MONTGOMERY COUNTY officials on Friday will celebrate the opening of a center that provides for safe child exchanges and supervised visits when there is a high degree of conflict between custodial parents. The event comes more than five years after the death of 15-month-old Prince McLeod Rams underscored the dangers of unsupervised visits and gaps in the safety net that is supposed to safeguard children. It is a noteworthy step in improving protections. Hopefully it will be followed by action on the state level that addresses another problem revealed by Prince’s death: the utter lack of standards on the sale of life insurance for children.
Prince was murdered by his father during a court-ordered unsupervised visit — which his mother had objected to during Montgomery County custody proceedings — as part of a premeditated scheme to cash in on more than $500,000 in life insurance the father had secretly obtained on the toddler’s life. The boy’s death in October 2012 at his father’s home in Manassas revealed flaws in a family court system that prioritized a parent’s rights over a child’s safety and was cited by the nonprofit Court Watch Montgomery in a report highlighting a lack of affordable supervised visitation services.
On Friday, officials will officially inaugurate Montgomery County’s Safe Passage Center. The Rockville facility can serve about 80 families a week, providing a safe place where parents can exchange children for visits and where visits can be monitored if a child may be at risk.

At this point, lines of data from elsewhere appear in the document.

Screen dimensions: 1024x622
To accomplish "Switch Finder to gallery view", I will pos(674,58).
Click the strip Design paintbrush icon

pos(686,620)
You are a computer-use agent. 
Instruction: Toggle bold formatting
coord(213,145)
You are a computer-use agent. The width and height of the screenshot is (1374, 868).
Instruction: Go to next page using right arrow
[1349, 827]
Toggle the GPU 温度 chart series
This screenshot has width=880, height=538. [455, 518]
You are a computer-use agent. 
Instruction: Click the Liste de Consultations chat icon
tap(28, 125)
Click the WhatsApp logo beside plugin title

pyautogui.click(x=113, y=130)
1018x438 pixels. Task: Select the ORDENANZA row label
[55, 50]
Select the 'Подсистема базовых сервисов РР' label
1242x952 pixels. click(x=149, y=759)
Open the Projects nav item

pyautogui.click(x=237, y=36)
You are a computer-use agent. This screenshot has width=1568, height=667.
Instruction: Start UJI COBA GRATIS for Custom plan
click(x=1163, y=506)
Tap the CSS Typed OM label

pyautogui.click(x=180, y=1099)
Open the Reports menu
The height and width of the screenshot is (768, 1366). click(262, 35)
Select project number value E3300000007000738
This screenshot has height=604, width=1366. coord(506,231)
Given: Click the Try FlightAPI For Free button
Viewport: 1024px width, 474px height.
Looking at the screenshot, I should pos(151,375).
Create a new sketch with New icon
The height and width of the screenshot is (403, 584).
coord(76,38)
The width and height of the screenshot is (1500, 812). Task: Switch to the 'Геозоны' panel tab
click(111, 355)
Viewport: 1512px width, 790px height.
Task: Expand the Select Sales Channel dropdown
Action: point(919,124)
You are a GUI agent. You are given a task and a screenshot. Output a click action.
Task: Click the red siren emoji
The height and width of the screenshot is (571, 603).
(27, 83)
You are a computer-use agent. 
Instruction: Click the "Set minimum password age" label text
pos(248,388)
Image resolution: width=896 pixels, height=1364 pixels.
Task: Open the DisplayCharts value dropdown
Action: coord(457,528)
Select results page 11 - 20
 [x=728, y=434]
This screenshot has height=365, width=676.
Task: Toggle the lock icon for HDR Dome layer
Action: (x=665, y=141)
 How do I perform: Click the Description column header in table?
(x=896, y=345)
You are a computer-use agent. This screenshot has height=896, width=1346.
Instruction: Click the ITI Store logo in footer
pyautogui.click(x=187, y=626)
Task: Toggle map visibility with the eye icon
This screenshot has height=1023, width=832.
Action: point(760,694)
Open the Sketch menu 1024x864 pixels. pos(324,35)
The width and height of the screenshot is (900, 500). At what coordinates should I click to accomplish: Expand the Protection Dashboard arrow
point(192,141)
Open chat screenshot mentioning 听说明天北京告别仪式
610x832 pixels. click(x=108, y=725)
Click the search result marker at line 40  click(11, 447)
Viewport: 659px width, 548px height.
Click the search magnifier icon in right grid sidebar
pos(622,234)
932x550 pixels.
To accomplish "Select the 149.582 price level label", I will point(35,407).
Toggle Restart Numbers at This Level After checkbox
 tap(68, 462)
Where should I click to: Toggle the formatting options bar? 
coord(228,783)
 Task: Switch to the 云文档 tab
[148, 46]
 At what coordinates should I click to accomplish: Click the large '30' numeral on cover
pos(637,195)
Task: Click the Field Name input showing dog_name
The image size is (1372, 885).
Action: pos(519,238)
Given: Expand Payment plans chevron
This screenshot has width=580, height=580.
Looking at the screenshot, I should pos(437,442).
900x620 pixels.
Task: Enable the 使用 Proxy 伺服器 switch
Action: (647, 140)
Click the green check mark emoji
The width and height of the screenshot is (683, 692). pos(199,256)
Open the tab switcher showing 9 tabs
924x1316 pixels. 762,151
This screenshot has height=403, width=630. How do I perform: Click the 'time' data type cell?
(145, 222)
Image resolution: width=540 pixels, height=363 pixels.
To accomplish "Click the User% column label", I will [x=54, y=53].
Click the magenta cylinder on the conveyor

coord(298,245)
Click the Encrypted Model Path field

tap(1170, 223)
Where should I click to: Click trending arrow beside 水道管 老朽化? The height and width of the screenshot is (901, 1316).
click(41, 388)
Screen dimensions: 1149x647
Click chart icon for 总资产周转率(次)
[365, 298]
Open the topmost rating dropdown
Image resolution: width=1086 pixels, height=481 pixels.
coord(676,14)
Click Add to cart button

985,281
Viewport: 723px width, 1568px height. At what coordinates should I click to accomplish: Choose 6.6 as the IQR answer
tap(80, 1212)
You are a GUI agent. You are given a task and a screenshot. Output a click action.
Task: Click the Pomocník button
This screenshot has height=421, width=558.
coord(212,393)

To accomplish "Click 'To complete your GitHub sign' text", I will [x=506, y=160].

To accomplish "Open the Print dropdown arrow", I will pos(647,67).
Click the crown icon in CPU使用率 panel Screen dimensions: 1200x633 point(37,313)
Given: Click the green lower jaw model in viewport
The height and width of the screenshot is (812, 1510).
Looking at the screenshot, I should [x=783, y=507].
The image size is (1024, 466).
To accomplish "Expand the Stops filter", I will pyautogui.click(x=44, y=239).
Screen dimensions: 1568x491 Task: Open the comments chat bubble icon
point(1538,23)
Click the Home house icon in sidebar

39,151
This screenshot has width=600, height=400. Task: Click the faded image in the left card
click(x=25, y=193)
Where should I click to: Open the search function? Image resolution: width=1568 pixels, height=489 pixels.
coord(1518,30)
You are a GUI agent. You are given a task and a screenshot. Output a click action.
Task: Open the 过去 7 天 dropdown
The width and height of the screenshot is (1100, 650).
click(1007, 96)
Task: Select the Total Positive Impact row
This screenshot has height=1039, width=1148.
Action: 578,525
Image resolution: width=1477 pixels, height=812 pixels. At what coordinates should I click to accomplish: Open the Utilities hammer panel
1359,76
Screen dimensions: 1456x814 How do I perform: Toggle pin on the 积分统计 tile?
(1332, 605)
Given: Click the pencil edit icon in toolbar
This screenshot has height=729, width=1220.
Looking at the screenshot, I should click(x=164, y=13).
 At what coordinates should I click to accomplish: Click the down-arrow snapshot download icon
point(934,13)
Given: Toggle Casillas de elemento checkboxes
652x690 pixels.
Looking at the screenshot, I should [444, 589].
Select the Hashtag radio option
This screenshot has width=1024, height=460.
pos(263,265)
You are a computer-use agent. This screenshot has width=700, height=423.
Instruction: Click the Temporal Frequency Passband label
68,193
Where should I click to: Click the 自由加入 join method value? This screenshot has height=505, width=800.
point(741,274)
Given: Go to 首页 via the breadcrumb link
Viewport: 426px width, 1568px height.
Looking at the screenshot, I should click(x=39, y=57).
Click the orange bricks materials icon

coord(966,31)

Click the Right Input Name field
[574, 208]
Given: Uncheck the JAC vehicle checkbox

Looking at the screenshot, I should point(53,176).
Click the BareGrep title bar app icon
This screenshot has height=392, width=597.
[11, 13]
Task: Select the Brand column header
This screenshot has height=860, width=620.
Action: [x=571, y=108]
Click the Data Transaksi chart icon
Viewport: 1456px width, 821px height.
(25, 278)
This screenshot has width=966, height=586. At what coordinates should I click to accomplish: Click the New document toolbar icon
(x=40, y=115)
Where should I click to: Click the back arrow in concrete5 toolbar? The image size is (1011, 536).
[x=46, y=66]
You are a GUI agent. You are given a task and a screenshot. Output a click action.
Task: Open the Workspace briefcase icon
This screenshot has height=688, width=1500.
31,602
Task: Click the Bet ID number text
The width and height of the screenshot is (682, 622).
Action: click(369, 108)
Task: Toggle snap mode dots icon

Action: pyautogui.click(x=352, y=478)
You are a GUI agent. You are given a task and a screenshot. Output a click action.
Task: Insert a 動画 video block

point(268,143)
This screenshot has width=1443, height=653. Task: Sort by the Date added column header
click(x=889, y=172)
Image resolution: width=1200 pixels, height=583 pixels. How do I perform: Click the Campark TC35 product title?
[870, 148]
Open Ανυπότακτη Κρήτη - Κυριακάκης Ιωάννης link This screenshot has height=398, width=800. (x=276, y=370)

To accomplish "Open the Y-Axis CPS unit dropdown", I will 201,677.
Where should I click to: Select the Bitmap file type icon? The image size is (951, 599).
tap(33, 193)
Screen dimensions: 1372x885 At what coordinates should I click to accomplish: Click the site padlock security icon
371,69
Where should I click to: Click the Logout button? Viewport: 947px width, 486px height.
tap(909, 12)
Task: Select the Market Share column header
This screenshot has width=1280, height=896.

Now it’s the General Assembly’s turn. Del. Erek L. Barron (D-Prince George’s) has introduced legislation to require insurance companies to tighten underwriting standards and procedures before writing life insurance policies on children. Mr. Barron said our editorials showing how easy it was for Prince’s father to get policies on his newborn son’s life — no questions asked despite his shaky finances and other suspicious actions — prompted him to take a look, consulting with state insurance regulators before coming up with the proposal that would require additional checks by insurance companies to detect possible fraud or bad intent. “I didn’t see any reason why we shouldn’t have better standards to prevent this kind of thing. . . . Even if it is only one child that can be saved, it is a no-brainer,” he said.
Juvenile life insurance represents easy profit, and it is scandalous that states by and large allow companies to set their own standards. If young and vulnerable lives are to be insured — a practice many financial experts consider dubious because it benefits the insurance industry far more than the consumer — there should be more, not less, scrutiny.
Maryland lawmakers need to take up Mr. Barron’s bill and, we would argue, make it even stronger, possibly by placing limits (as New York does ) on the amount of insurance that can be taken out on children. Other states — including Virginia, where Prince’s life was so callously snuffed out — need to pay attention to this issue.